:: Extrait du texte
Je
passe beaucoup de temps à décortiquer les photos que
nous recevons. J'aimerais avoir une vision 3D, car ma fille, je la
découvre en plat-plat, et si je constate un truc qui m'inquiète, je
ne peux pas la retourner dans tous les sens pour vérifier.
Il
faut savoir qu'en dehors des updates envoyés par Dixie, où les
enfants sont toujours sur leur trente et un, nous recevons des photos
d'adoptants plus en avance que nous dans la procédure et qui partent
en Haïti chercher leur enfant. Ils mitraillent alors les petits des
autres pour rapporter le plus d'images possible et là, pour le coup,
on les découvre au naturel, sans mise en scène, sans tissu, sans
gadgets, sans ro-robe et sans coue-couettes...
C'est génial.
Mais
angoissant, aussi.
Je m'explique : Un jour, alors qu'elle vient d'avoir huit mois, des amis m'envoient une série de photos de ma fille. Photographiée dans le dortoir de l'orphelinat, parmi les autres enfants (combien peuvent-ils être dans cet immense dortoir ? Trente ? Cinquante ?), elle porte un body rayé rouge, trop grand pour elle, plein de taches. Ses cheveux ne sont pas coiffés. Elle ne pose pas. Elle regarde les autres jouer.
Sur
l'une d'elle, elle avance sa main fermée vers l'objectif, comme pour
attraper quelque chose ou quelqu'un au travers de l'appareil
photo.
::::
:: Jeu de données
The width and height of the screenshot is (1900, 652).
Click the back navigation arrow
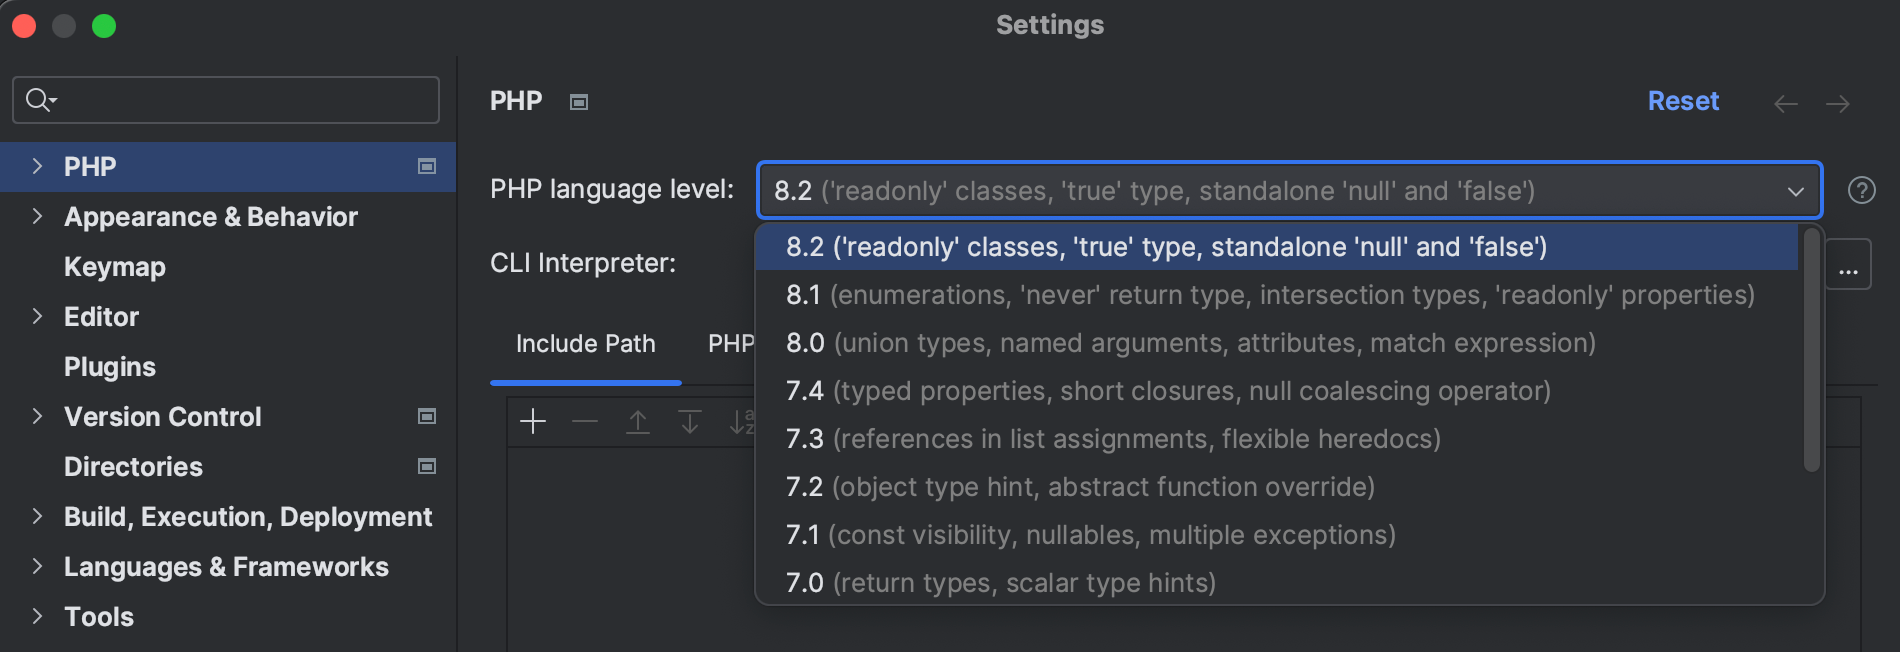(1785, 103)
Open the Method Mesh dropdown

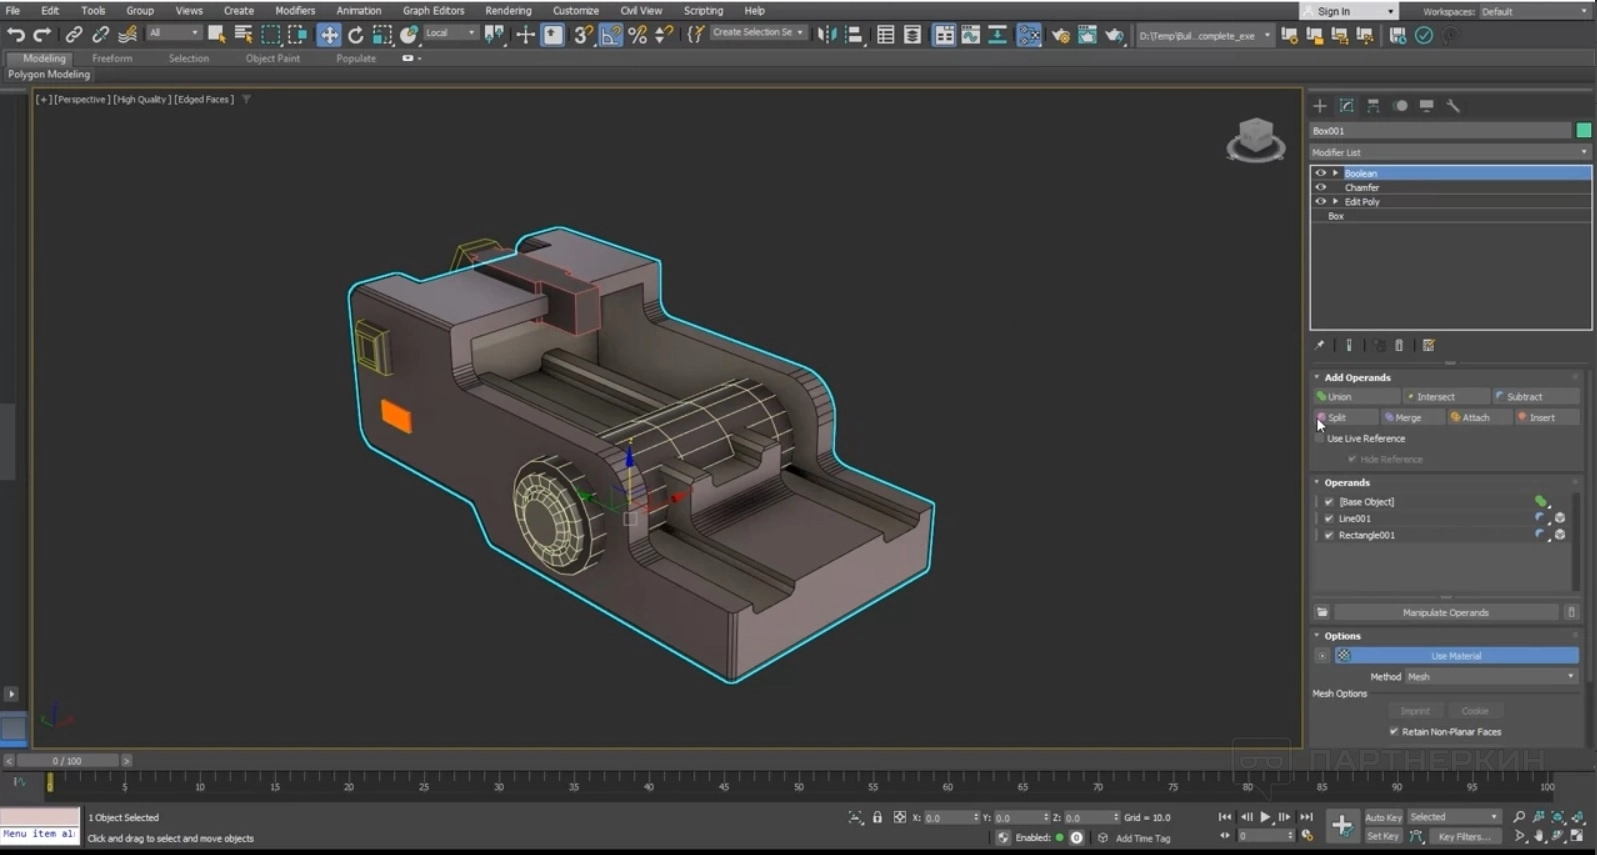[1490, 677]
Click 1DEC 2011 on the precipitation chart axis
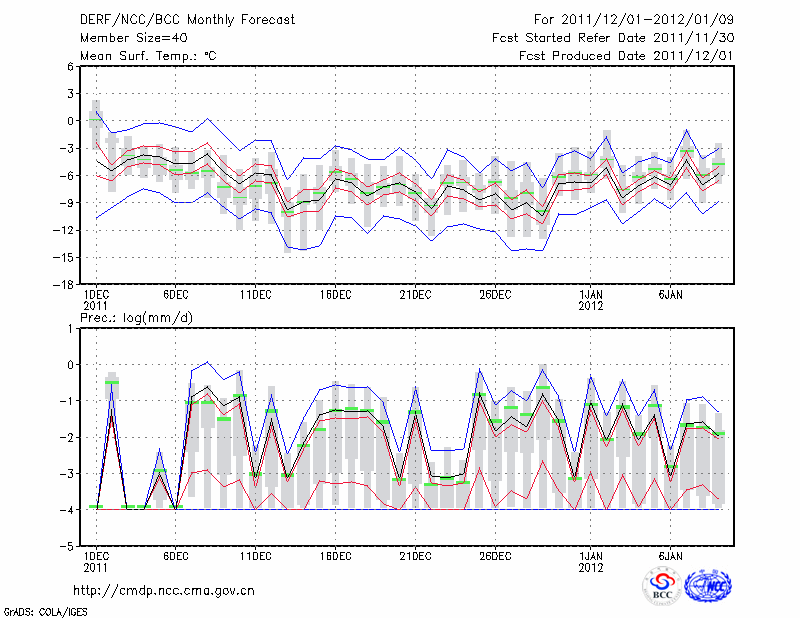Screen dimensions: 800x618 click(96, 561)
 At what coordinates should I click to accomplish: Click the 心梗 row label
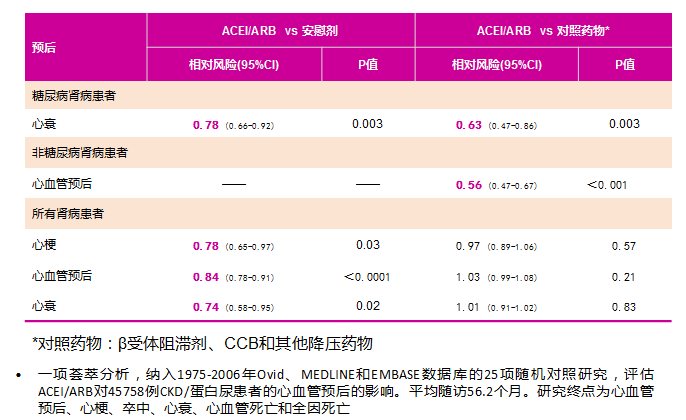[x=43, y=245]
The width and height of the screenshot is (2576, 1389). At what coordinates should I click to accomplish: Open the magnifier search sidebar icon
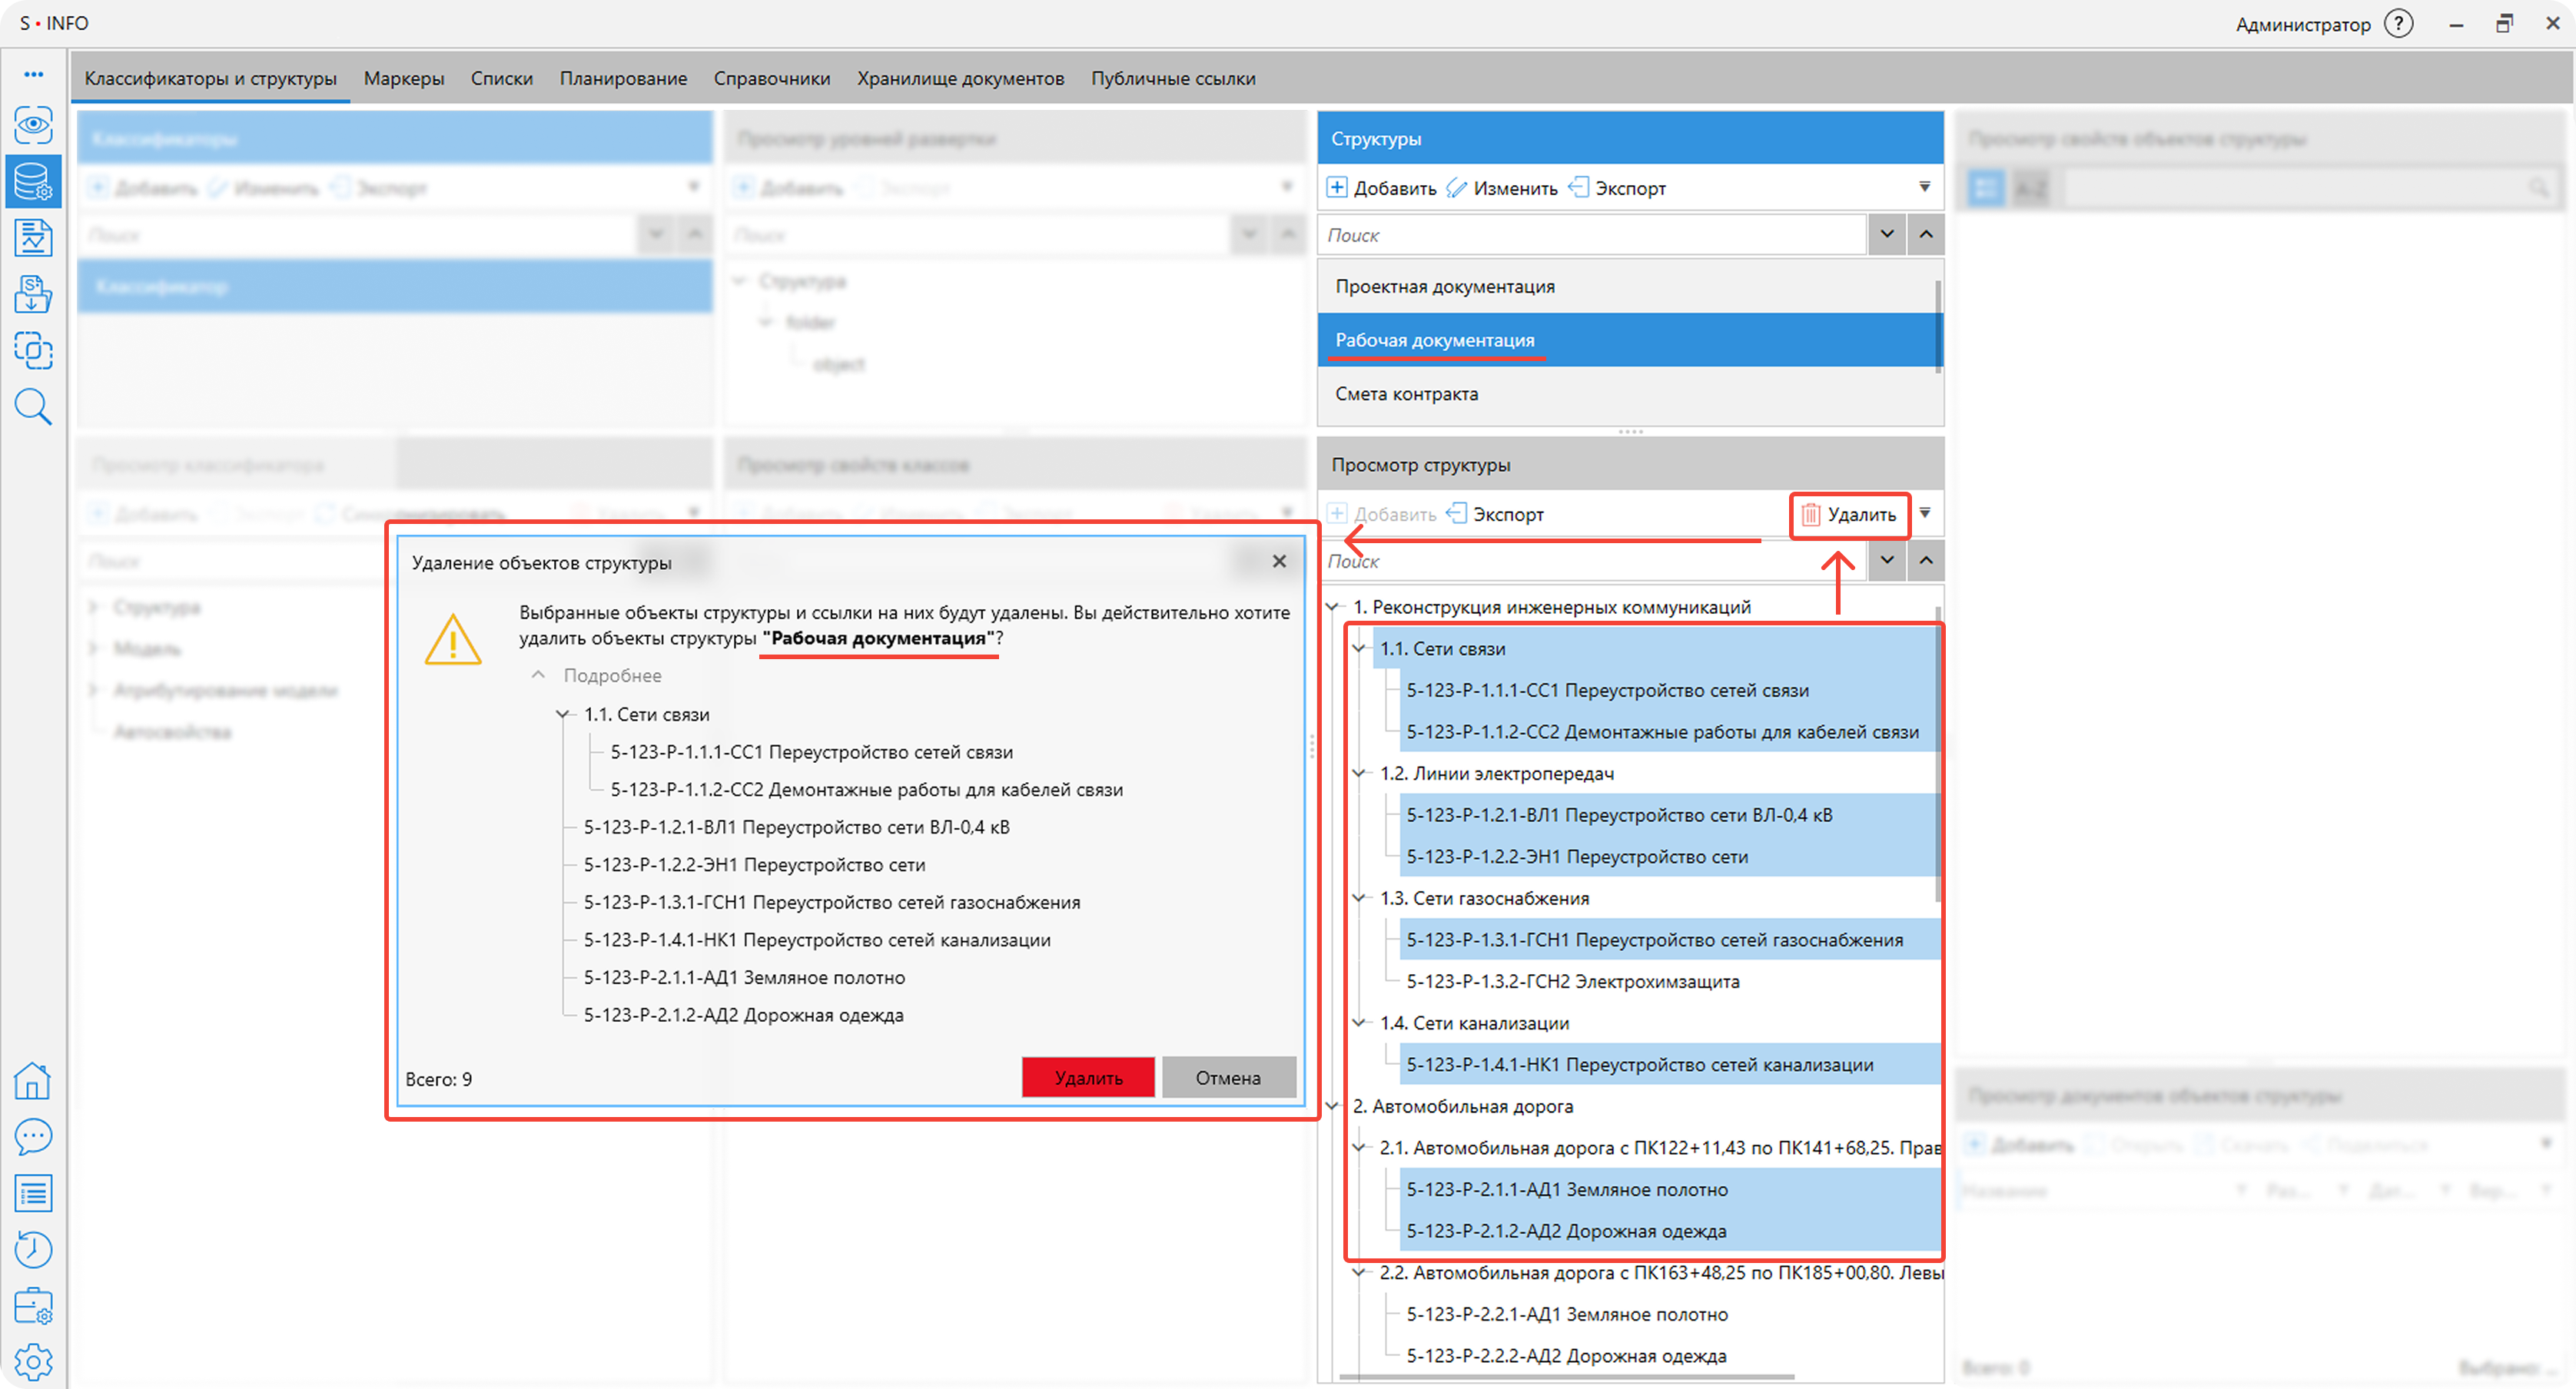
::::
- [Exercice écrit 1]
Les affirmations suivantes concordent-elles avec le texte sur l'adoption ? Répondez par oui ou par non et citez à l'identique les mots du texte qui tranchent. (a) Sur les photos envoyées par Dixie, les enfants sont en tenue soignée. (b) Sur la série de photos envoyée par des amis, la fille porte un body rayé bleu. (c) Sur cette même série, la fille joue avec les autres enfants.
- [Exercice écrit 2]
Quel passage du texte sur l'adoption va de « C'est génial. » jusqu'à « les autres jouer. » inclus ? Extrayez-le à l'identique.

- [Réponse complète 1]
(a) Oui : « où les enfants sont toujours sur leur trente et un ».
(b) Non : « elle porte un body rayé rouge ».
(c) Non : « Elle regarde les autres jouer. »

- [Réponse complète 2]
C'est génial.
Mais
angoissant, aussi.
Je m'explique : Un jour, alors qu'elle vient d'avoir huit mois, des amis m'envoient une série de photos de ma fille. Photographiée dans le dortoir de l'orphelinat, parmi les autres enfants (combien peuvent-ils être dans cet immense dortoir ? Trente ? Cinquante ?), elle porte un body rayé rouge, trop grand pour elle, plein de taches. Ses cheveux ne sont pas coiffés. Elle ne pose pas. Elle regarde les autres jouer.